Britain’s idlers were left disillusioned after an appearance by Labour leader Ed Miliband in Edinburgh earlier this week. Miliband’s visit to the Scottish capital formed part of Labour’s 2015 General Election campaign, which promises to focus on setting out on a new, aggressive course as the 2015 general campaign unfolds. In his speech Labour’s front man turned his focus towards the cost of living in the UK and vowed to, if voted into office, especially reward those who “work hard and show great passion and promise in their community.” Despite initial positive responses, some commentators speculate the shift in rhetoric may particularly alienate less motivated members of society.
Arthur Covey (36) of Banstead, Surrey has identified himself among those neglected by Miliband’s words. “I mean, I get it,” Covey insisted. “It’s the nature of politics. He was just trying to please the crowd and knows nobody like me would ever bother to turn up to an outdoor rally anyway. Makes sense, right?” After losing his job as an office clerk for a medium-sized insurance company, Covey moved back into his mother’s attic. He spends his days logging on to online role-playing games and watching cat videos and porn. “I hope this is just a passing hype to woo diligent voters, but I need political representation too, you know,” Covey added, whilst unzipping his trousers and gesturing reporters back towards the attic hatch and out of the room.

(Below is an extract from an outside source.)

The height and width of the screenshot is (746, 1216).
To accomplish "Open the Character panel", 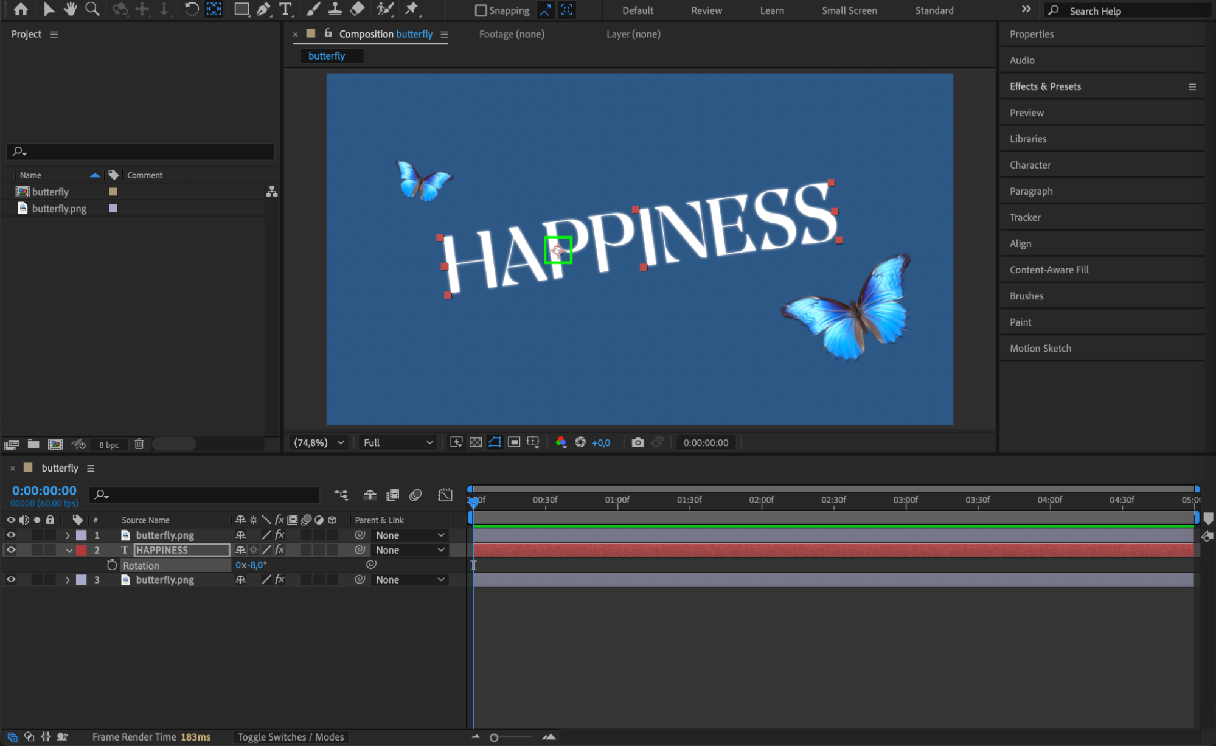I will tap(1030, 165).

Rosalyn Needham (44), a Derbyshire political activist representing dedicated layabouts in the area, reacted with particular gloom. “It’s just so discouraging to see the hard work we could be doing for the generally inert be ignored and disparaged for political motives.” Needham has seen her proposal to establish a Chesterfield Home for Trailers, Layabouts and Dillydalliers repeatedly rejected by the local Council and is nearing desperation. “It’s not a coincidence anymore. First Conservatives start slashing benefits left and right, telling people bluntly they should get off their arses and back to work, and now Labour’s starting. It’s just Tweedledum and Tweedledee all over again. And of course, not a peep out of the LibDems!”
In a final plea to the nation’s leaders, Needham and others are planning to compile a series of letters drawing attention to the situation. “We understand these are difficult times for all,” she explained, “but what kind of message are we sending to coming generations of passive lowlifes? This is very serious indeed.”
Through her grassroots operation channels, Needham had already asked do-nothings from across the country to contribute personal stories expressing their outrage and hopes for the future. “It’s been a good four months since we made the call. So far none have come in, but I’m confident we can make a stand here.”